━━━ Records for this task

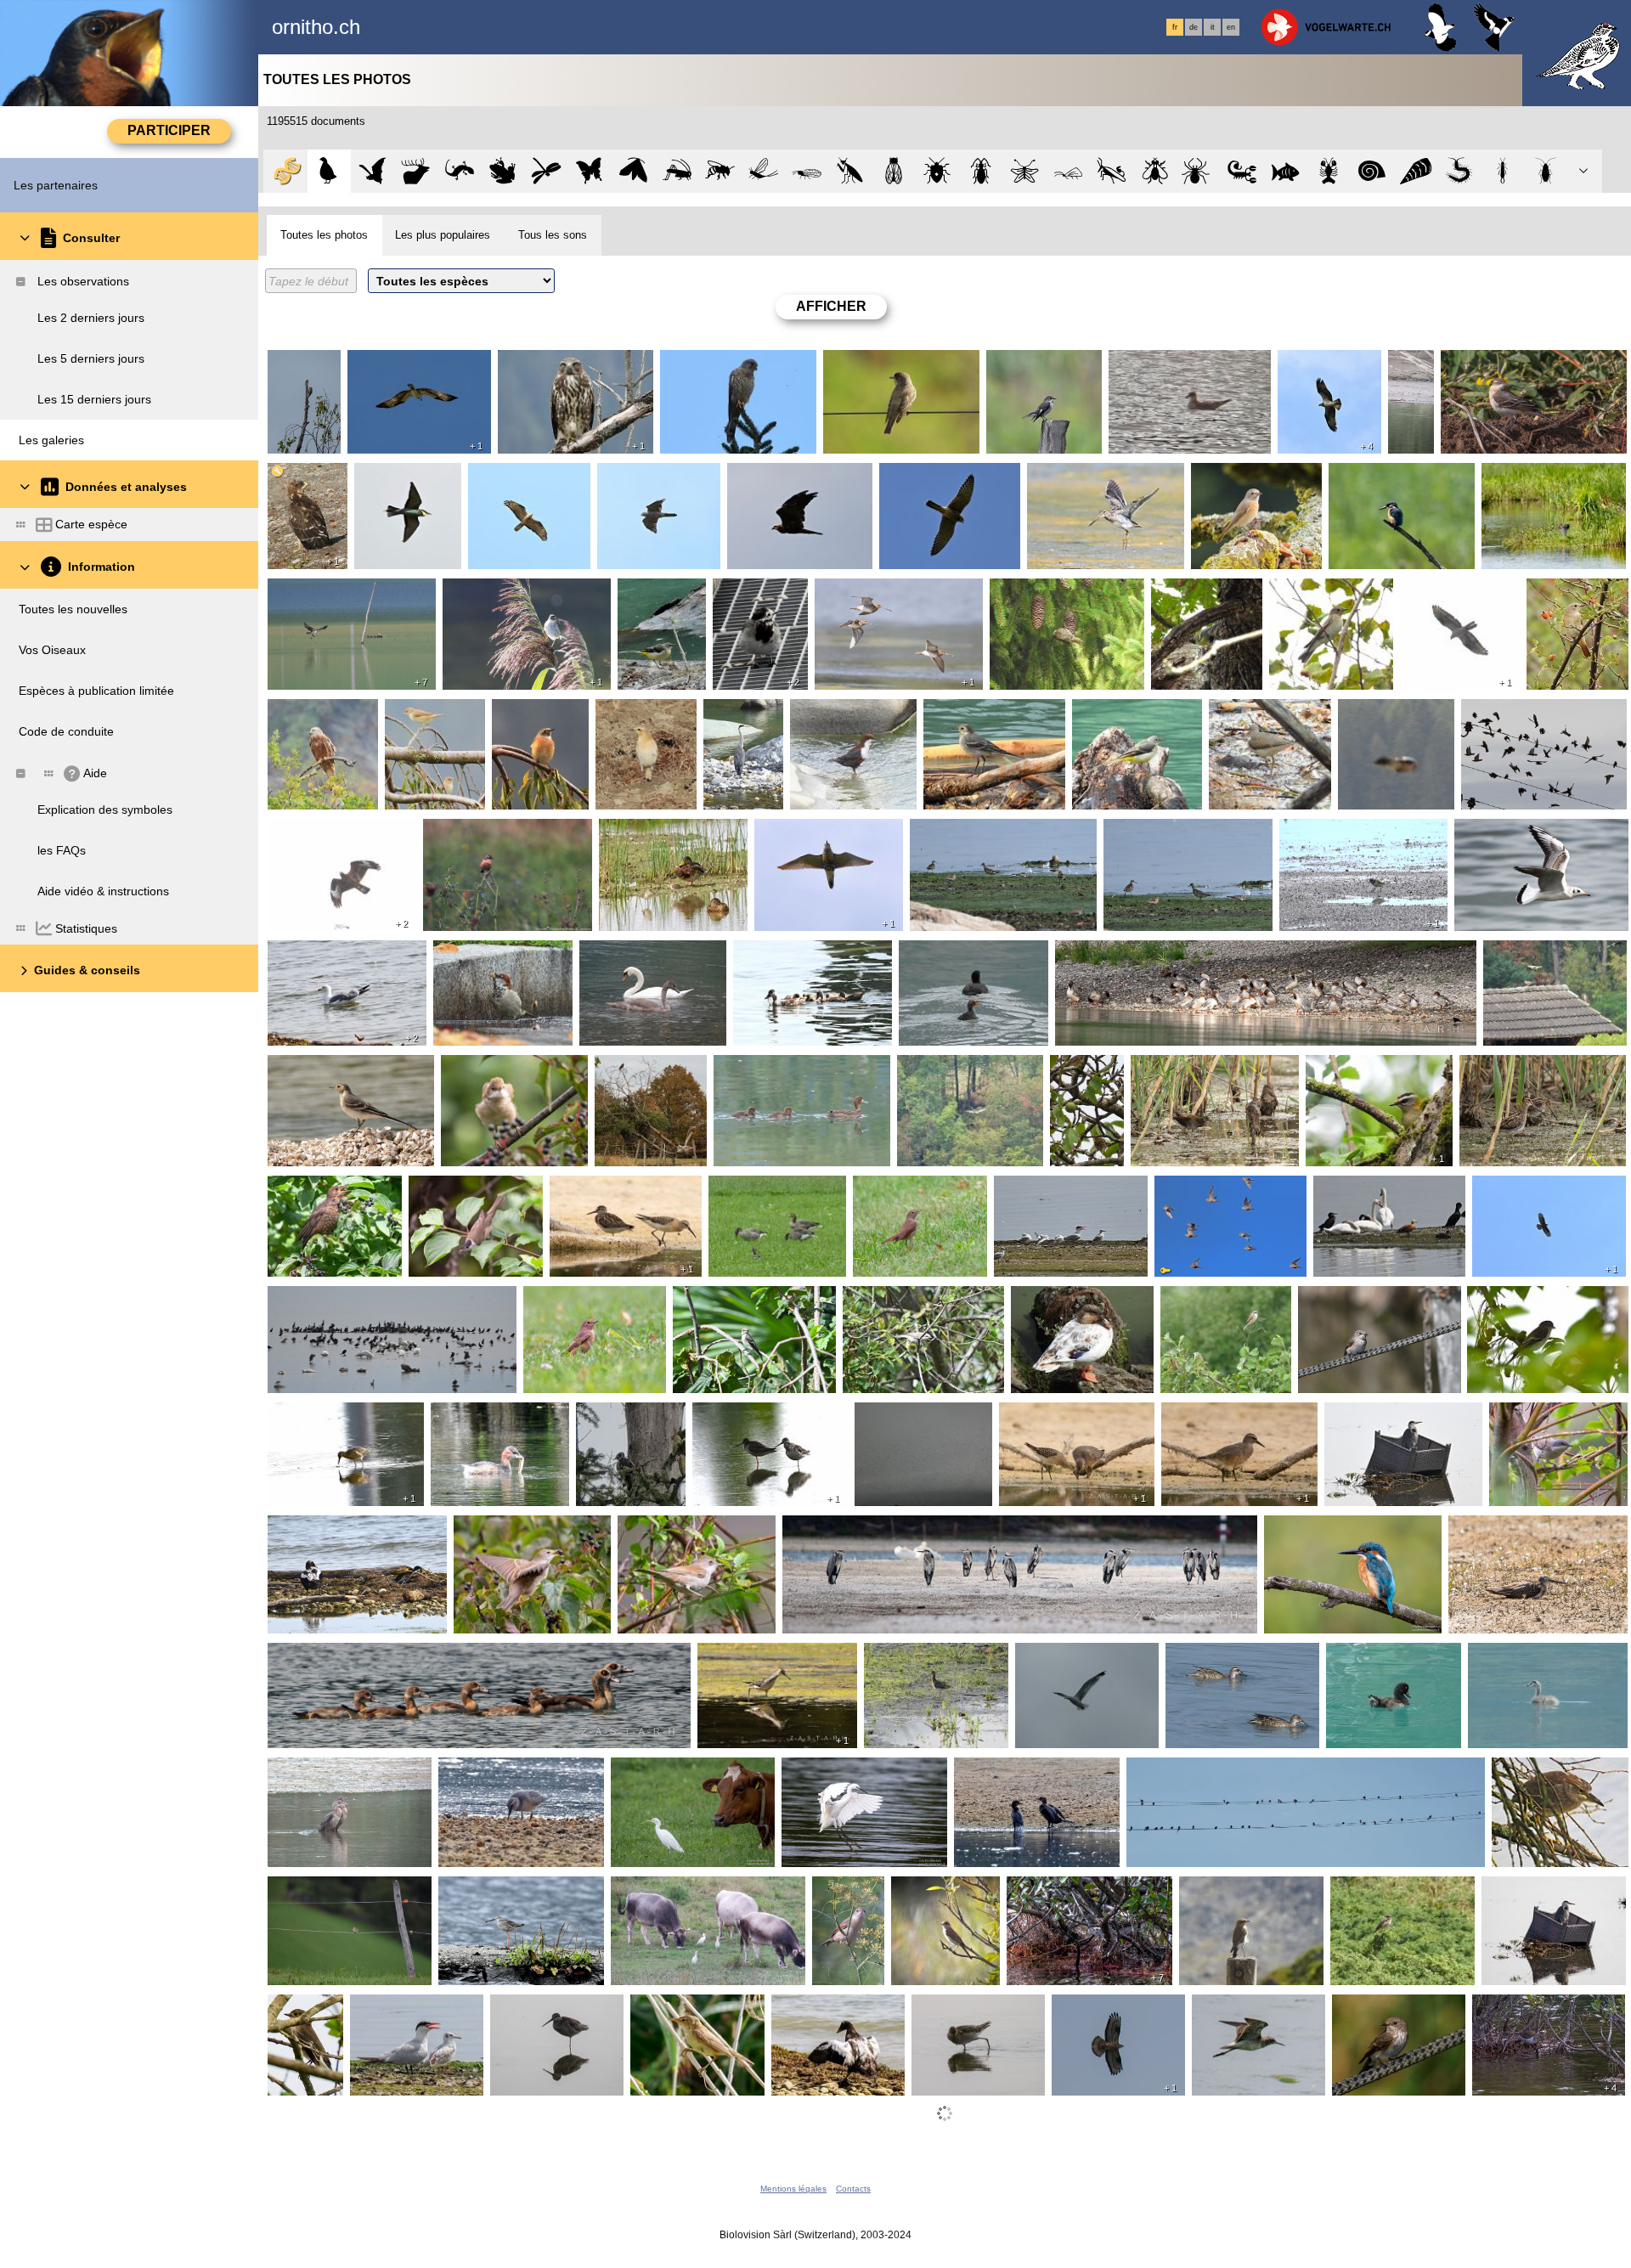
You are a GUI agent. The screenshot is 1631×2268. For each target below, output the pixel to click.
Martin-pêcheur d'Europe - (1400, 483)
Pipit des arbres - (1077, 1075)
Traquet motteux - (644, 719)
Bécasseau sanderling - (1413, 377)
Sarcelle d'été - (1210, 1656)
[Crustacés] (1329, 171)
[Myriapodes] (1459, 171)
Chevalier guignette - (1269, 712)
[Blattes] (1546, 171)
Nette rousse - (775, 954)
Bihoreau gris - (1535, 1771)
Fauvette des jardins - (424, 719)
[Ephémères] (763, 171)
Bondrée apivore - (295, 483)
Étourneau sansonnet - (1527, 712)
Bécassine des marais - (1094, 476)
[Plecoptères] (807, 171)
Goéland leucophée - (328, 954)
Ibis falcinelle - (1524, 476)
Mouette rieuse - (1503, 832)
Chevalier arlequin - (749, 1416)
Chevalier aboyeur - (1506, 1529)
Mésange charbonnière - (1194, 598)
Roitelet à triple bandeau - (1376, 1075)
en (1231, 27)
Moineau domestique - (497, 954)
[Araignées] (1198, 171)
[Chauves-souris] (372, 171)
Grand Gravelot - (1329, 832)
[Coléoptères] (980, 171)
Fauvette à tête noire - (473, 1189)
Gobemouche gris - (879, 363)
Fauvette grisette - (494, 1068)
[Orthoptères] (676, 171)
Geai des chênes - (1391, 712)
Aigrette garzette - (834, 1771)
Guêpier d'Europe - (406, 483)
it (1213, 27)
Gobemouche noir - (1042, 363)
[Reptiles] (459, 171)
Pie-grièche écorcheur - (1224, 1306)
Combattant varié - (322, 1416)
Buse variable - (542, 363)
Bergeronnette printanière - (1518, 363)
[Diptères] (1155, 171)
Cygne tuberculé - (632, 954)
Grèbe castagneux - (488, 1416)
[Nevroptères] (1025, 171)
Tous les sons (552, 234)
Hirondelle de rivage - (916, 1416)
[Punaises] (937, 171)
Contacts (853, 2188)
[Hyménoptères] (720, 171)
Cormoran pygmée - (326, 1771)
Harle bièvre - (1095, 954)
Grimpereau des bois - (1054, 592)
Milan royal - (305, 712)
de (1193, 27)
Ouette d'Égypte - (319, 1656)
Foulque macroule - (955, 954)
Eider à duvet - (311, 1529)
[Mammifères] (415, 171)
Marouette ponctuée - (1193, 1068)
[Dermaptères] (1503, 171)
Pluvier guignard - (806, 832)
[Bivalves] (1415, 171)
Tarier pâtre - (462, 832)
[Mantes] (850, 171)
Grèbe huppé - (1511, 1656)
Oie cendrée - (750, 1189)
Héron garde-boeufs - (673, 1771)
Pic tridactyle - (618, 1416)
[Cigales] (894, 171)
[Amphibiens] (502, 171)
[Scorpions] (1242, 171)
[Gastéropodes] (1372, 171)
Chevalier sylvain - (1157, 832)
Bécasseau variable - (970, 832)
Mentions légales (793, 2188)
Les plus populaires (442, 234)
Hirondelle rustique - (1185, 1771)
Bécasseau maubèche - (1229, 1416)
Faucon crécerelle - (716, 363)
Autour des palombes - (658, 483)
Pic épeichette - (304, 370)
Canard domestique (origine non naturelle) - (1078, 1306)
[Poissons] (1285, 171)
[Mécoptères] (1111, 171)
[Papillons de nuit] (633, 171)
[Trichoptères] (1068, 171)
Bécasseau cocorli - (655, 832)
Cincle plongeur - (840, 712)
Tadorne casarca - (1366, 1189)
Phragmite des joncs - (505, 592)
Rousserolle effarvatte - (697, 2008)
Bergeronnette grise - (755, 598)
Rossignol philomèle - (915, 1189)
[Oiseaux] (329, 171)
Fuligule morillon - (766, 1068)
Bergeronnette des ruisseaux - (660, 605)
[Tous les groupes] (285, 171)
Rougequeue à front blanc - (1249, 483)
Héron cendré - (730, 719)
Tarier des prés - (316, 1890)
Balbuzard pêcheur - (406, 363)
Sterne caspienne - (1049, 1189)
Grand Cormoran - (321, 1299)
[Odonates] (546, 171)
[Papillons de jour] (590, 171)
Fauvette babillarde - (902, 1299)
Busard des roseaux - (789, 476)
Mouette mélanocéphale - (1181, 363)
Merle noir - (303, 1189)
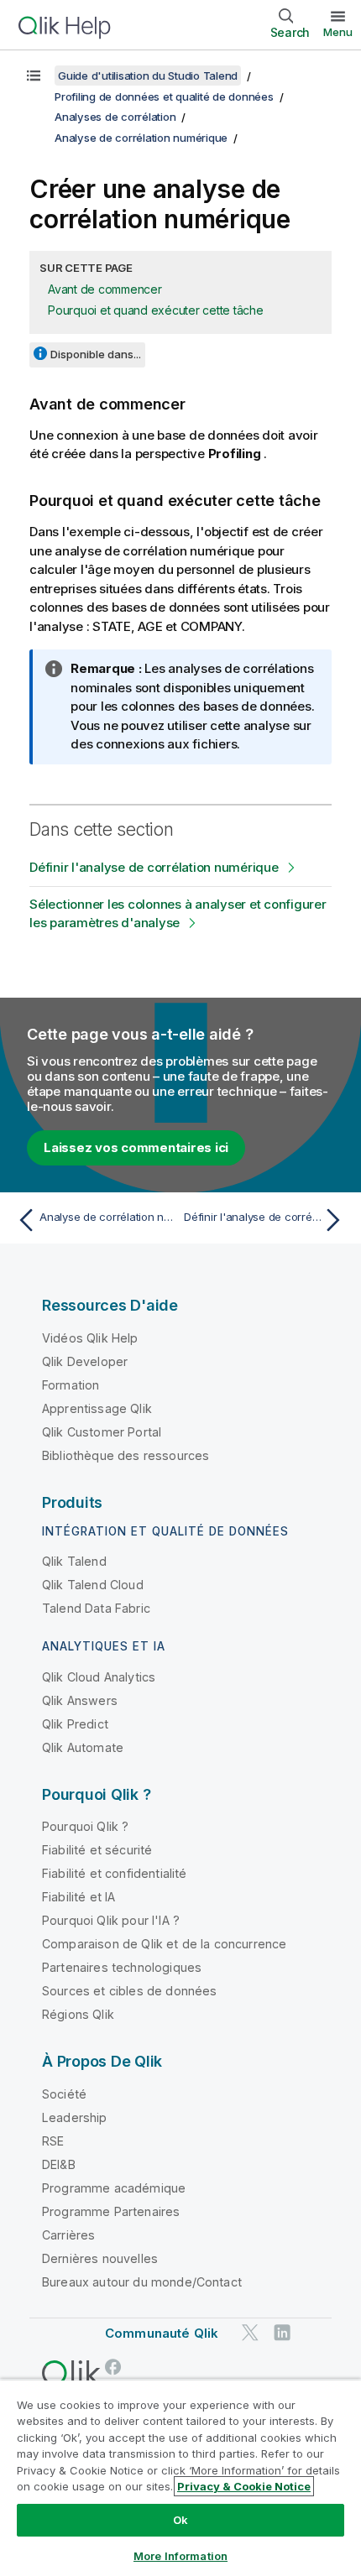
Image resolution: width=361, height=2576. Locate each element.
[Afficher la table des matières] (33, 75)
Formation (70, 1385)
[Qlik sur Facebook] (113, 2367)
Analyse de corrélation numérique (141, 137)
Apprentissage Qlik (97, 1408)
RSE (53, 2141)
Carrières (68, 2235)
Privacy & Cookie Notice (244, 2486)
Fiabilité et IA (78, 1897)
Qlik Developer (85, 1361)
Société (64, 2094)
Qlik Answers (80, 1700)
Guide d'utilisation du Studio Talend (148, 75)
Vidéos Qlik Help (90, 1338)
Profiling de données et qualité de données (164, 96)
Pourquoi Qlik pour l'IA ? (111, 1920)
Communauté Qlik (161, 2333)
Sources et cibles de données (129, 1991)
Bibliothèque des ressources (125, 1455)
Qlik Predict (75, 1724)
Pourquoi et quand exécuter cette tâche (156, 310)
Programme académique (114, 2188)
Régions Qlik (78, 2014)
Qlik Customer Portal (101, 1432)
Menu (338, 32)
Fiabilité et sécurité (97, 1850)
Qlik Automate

━━━━━━

Work instructions: Please reproduce the entries above exactly, from their first line to the line holding "Fauvette grisette - (494, 1068)" inclusive, and nothing else; the pictures stay out.

Response area:
You are a GUI agent. The screenshot is 1631×2268. For each target below, output the pixel to click.
Martin-pêcheur d'Europe - (1400, 483)
Pipit des arbres - (1077, 1075)
Traquet motteux - (644, 719)
Bécasseau sanderling - (1413, 377)
Sarcelle d'été - (1210, 1656)
[Crustacés] (1329, 171)
[Myriapodes] (1459, 171)
Chevalier guignette - (1269, 712)
[Blattes] (1546, 171)
Nette rousse - (775, 954)
Bihoreau gris - (1535, 1771)
Fauvette des jardins - (424, 719)
[Ephémères] (763, 171)
Bondrée apivore - (295, 483)
Étourneau sansonnet - (1527, 712)
Bécassine des marais - (1094, 476)
[Plecoptères] (807, 171)
Goéland leucophée - (328, 954)
Ibis falcinelle - (1524, 476)
Mouette rieuse - (1503, 832)
Chevalier arlequin - (749, 1416)
Chevalier aboyeur - (1506, 1529)
Mésange charbonnière - (1194, 598)
Roitelet à triple bandeau - (1376, 1075)
en (1231, 27)
Moineau domestique - (497, 954)
[Araignées] (1198, 171)
[Chauves-souris] (372, 171)
Grand Gravelot - (1329, 832)
[Coléoptères] (980, 171)
Fauvette à tête noire - (473, 1189)
Gobemouche gris - (879, 363)
Fauvette grisette - (494, 1068)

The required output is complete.